RKKY interaction in gapped or doped graphene

TL;DR

This paper simplifies the calculation of RKKY interactions in gapped or doped graphene using Green's functions and Feynman's trick, providing more efficient methods for theoretical analysis.

Contribution

It introduces a simplified Green's function calculation method for RKKY interactions in gapped or doped graphene, improving computational efficiency.

Findings

Simplified Green's function calculations using Feynman's trick.

Comparison of coordinate-imaginary time and frequency representations.

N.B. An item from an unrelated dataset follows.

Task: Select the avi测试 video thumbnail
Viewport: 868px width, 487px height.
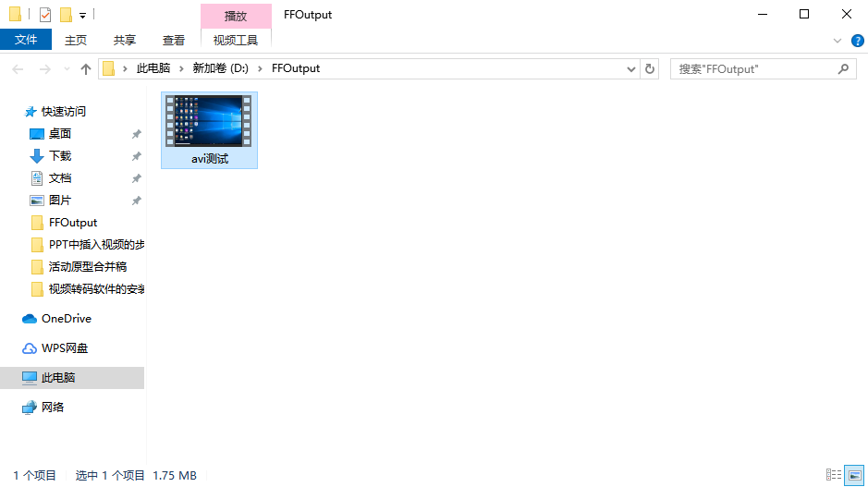Action: pyautogui.click(x=209, y=129)
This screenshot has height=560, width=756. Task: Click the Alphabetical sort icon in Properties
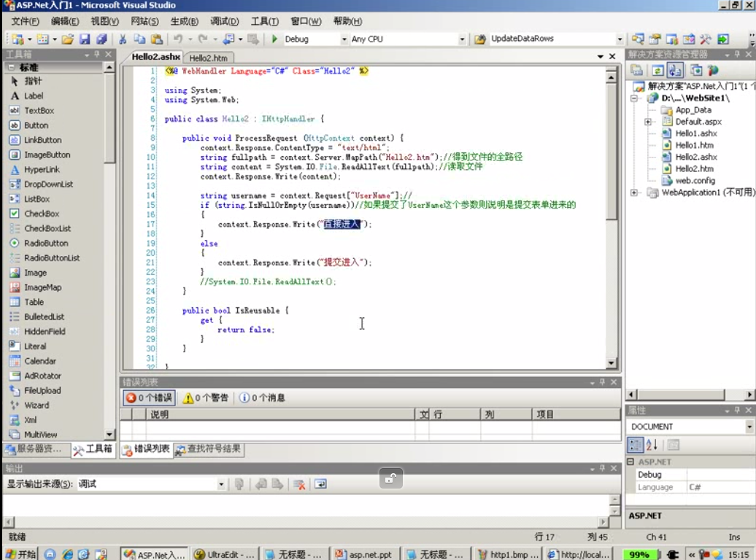[652, 445]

Advantages of Euclidean space calculations over Minkowski space.

Abstract

In our previous work (E. Kogan, Phys. Rev. B {\bf 84}, 115119 (2011)) we calculated RKKY interaction between two magnetic impurities in pristine graphene using the Green's functions (GF) in the coordinate -- imaginary time representation. Now we show that the calculations of the GF in this representation can be simplified by using the Feynman's trick, which allows to easily calculate RKKY interaction in gapped graphene. We also present calculations of the RKKY interaction in gapped or doped graphene using the coordinate -- imaginary frequency representation. Both representations, corresponding to calculation of the bubble diagram in Euclidean space, have an important advantage over those corresponding to calculation in Minkowskii space, which are very briefly reviewed in the Appendix to the present work. The former, in distinction to the latter, operate only with the convergent integrals from the start to the end of the calculation.